Mr. Trudeau and his party have contended all along – reasonably enough, to a point – that foreign-interference attempts are happening constantly in Western countries at the hands of a range of rogue states. So a real answer to that question wasn’t necessarily self-indicting of clueless inaction on Canada’s part; it could have been a for-public-consumption snapshot of what the Prime Minister’s Office heard from the various security service crow’s nests.

But it was That Guy who gallantly swooped in to answer, offering a brisk infomercial about all the astute and effective steps the Trudeau government had taken to deal with what sounded vaguely like a problem for the U.S. and France, but not particularly Canada.

It’s not always That Guy who shows up – usually, but not always. And what makes That Guy so vexing is that he doesn’t have to exist, or at least he doesn’t have to visit so often.

Lots of people enjoy casting Mr.

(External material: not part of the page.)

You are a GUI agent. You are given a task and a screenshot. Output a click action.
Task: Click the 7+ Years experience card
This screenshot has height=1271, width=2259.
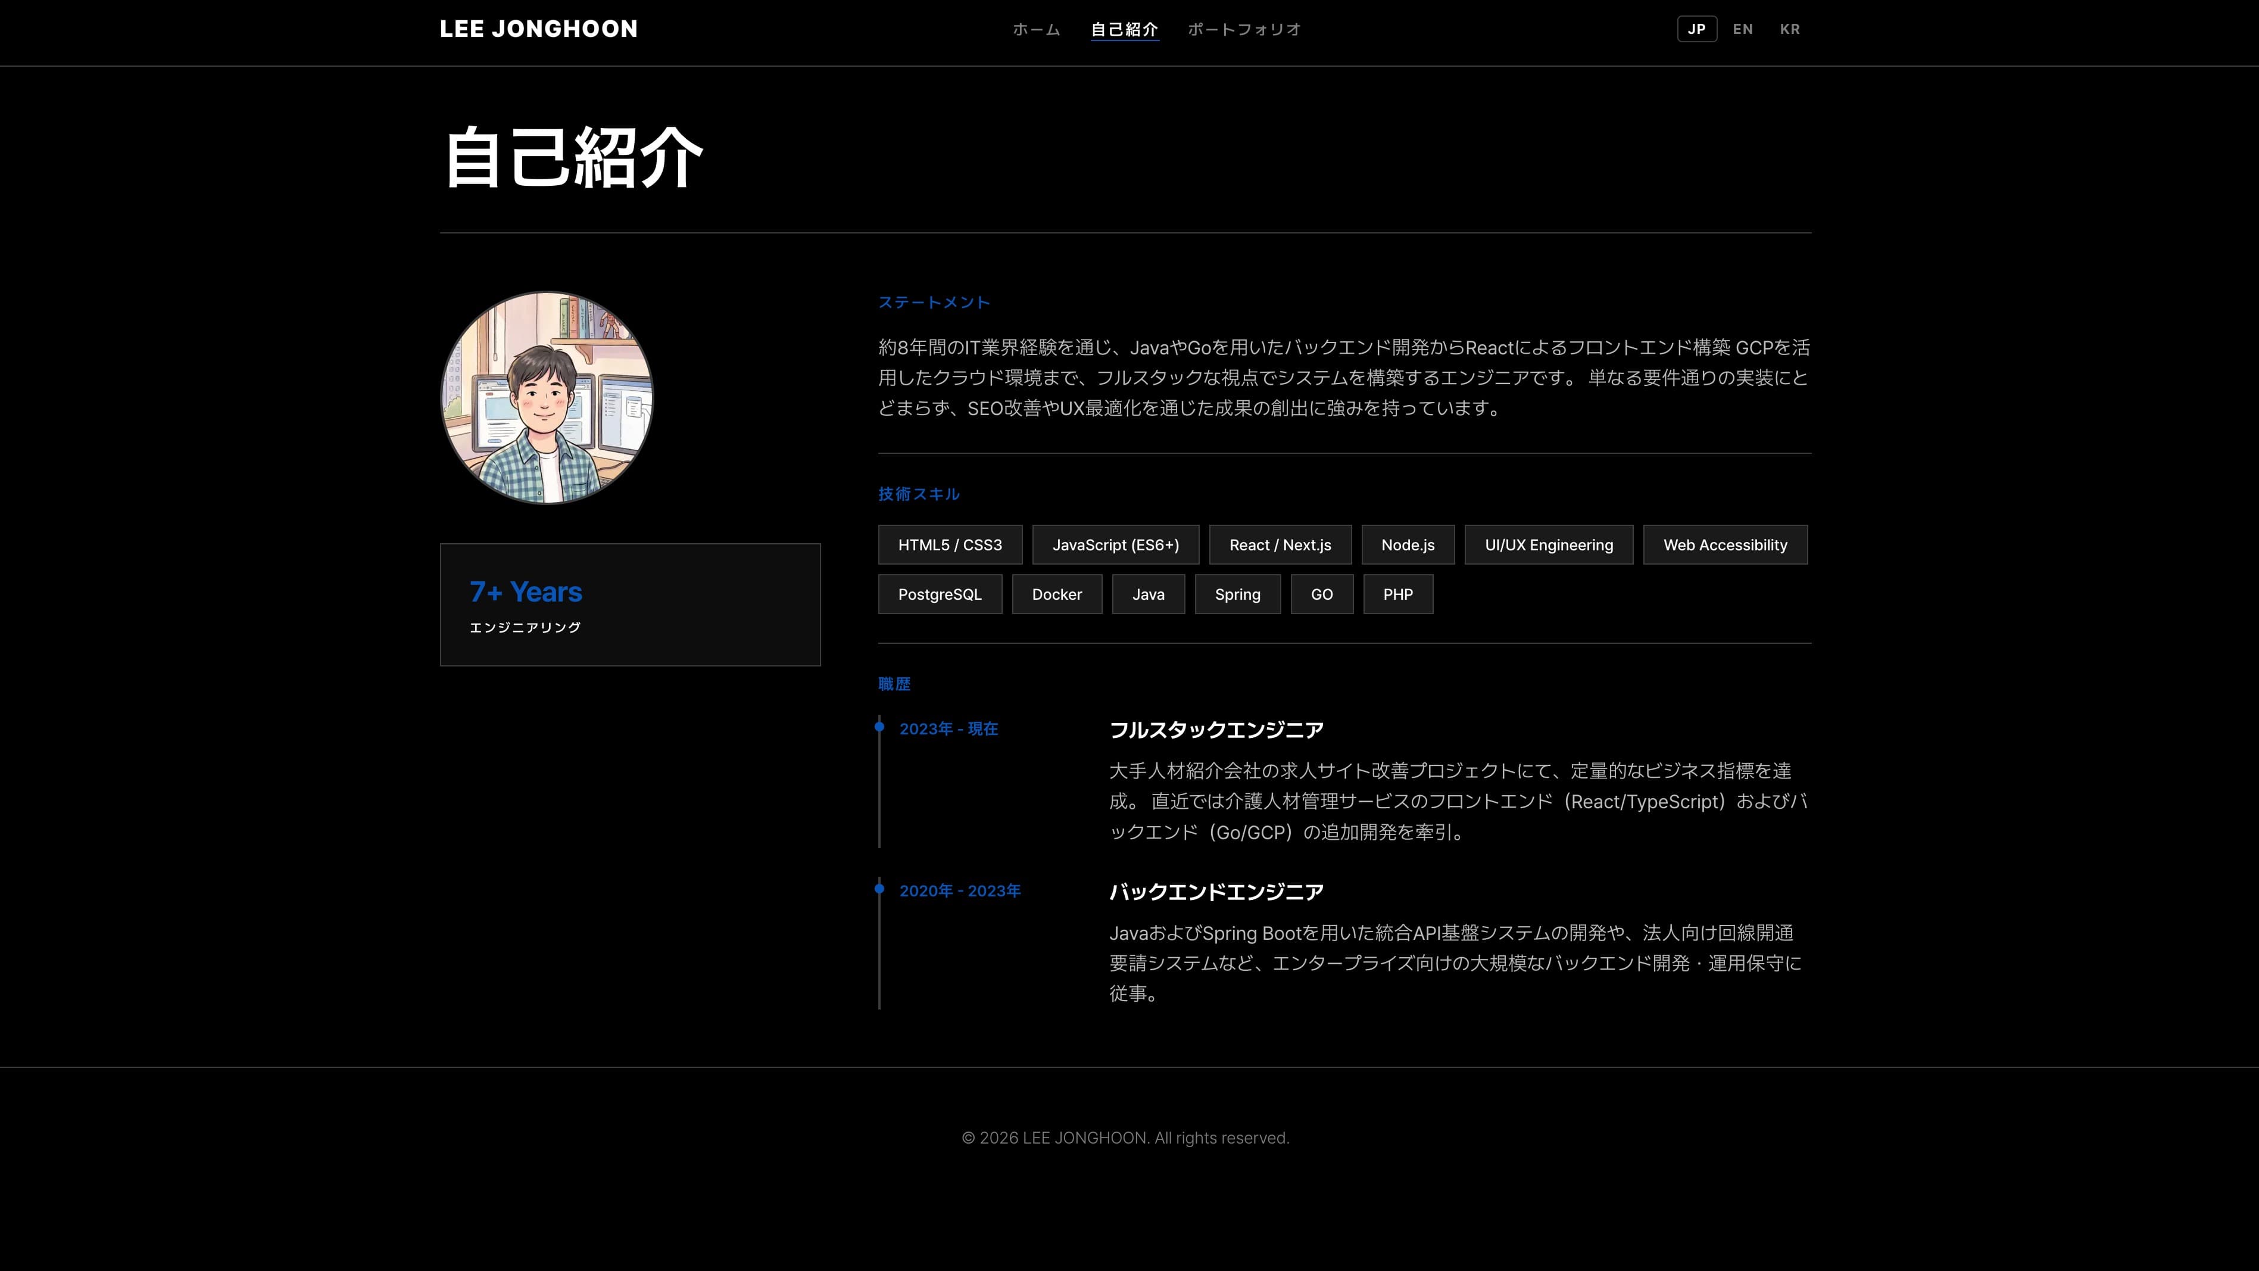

Trudeau intellectually as a replacement-level My Little Pony, but he’s not; he has much more than that available to him. And that makes this worse. That Guy is a choice, a partisan lobotomy cheerfully self-administered with a circular saw just before stepping up to the lectern at each press conference.

But the last time Mr. Trudeau took the witness chair at a public inquiry, during the Public Order Emergency Commission in 2022, everyone got a load of The Other Guy. He walked through his thinking in detail, he acknowledged doubt and trade-offs, he explained complicated situations in a way that made it clear why the Prime Minister has a reputation as a keen study.

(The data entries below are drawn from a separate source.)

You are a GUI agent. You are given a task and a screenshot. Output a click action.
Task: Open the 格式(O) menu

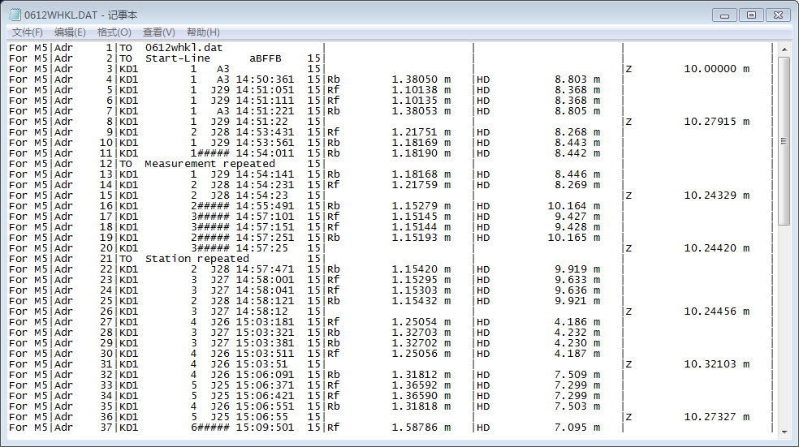(x=114, y=32)
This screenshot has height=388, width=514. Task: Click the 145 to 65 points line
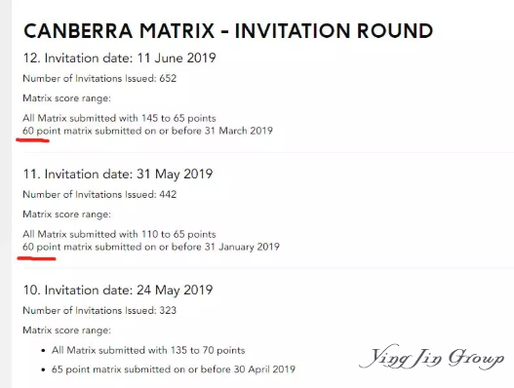tap(119, 118)
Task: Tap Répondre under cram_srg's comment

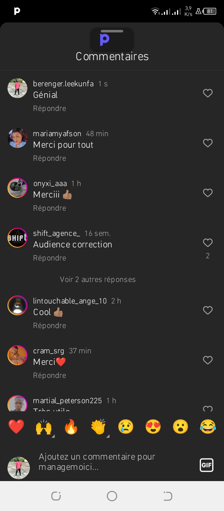Action: pos(50,375)

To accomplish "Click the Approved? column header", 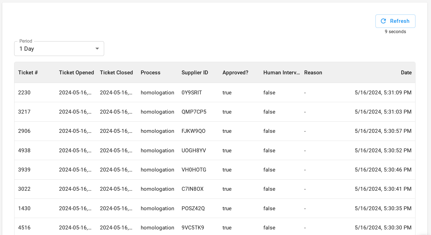I will click(x=235, y=73).

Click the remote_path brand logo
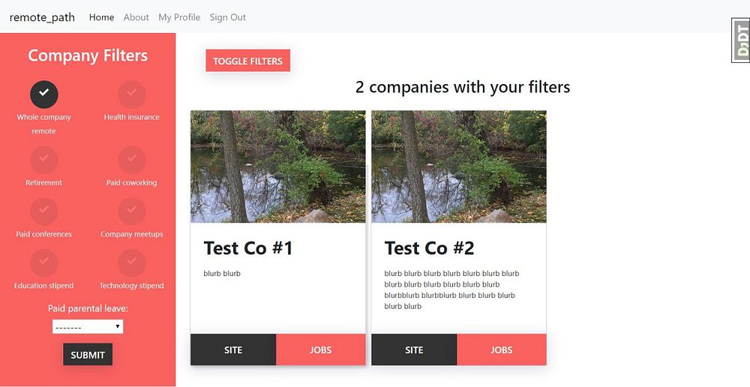(42, 17)
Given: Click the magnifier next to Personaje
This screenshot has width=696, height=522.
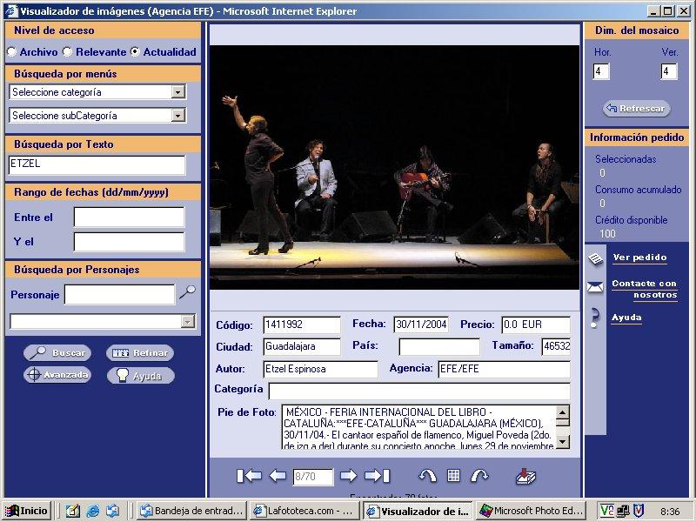Looking at the screenshot, I should [x=187, y=294].
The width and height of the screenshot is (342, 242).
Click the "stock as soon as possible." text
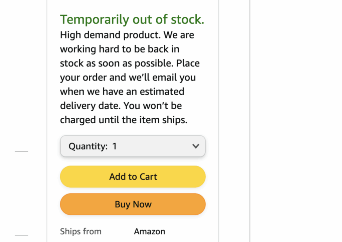point(117,63)
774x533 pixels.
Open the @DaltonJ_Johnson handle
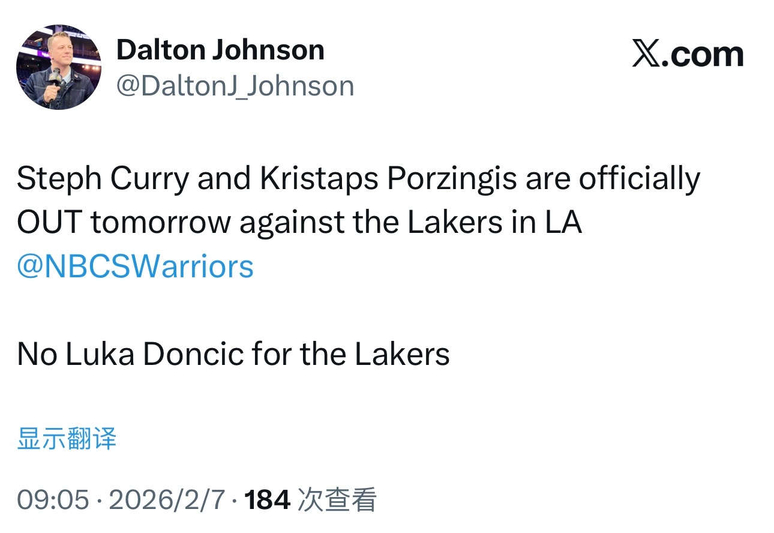point(235,86)
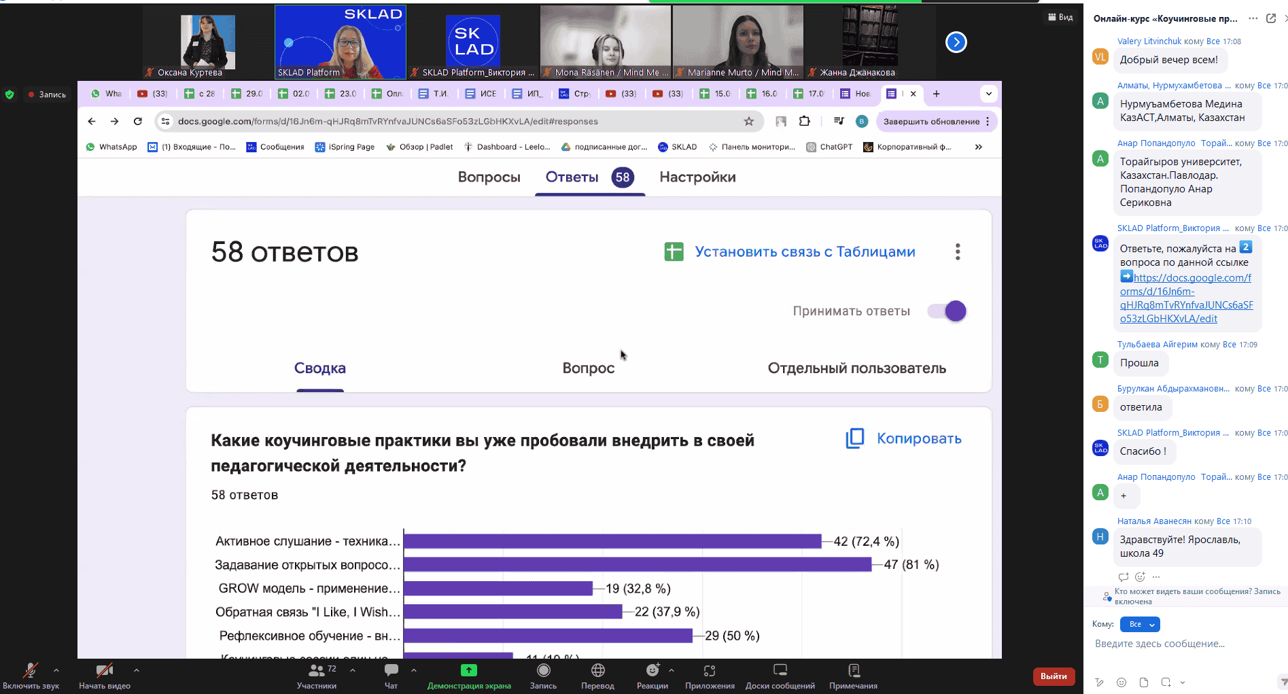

The Other Guy is both more impressive – that is, probably more politically useful – and more straightforward. It’s a shame he doesn’t get out much.

You can always tell when Mr. Trudeau is in a defensive crouch when he uses the phrase “continue to” as a fly swatter, shooing away the notion that any problem exists about which inadequate action has been taken. At one point in his testimony on Wednesday before commissioner Marie-Josée Hogue, he said “We’ve continued to continue to do more” of the measures against foreign interference that, it seems manifestly obvious, have at least some weaknesses, or why was everyone gathered in that building on Wellington Street for the inquiry?

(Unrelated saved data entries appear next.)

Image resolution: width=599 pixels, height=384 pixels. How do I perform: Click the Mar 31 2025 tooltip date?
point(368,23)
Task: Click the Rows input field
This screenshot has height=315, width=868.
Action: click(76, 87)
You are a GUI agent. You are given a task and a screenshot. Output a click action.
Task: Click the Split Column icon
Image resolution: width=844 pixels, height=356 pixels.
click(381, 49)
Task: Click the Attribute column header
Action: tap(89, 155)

At another point, Mr. Trudeau explained that the reliability of a piece of information is conveyed as “part and parcel” of the information itself. You can’t give a Prime Minister erroneous information and then send them out to speak publicly about it, he explained, but when he received initial reports that Iran had shot down a plane with dozens of Canadians aboard in early 2020, for example, the uncertainty and evolving nature of that information was part of the debrief itself.

“There is a certain degree of – I would not say skepticism – but of critical thought that must be applied to any information collected by our security and intelligence services,” he said.

And That Guy took the wheel again with an existential meditation about the broader landscape.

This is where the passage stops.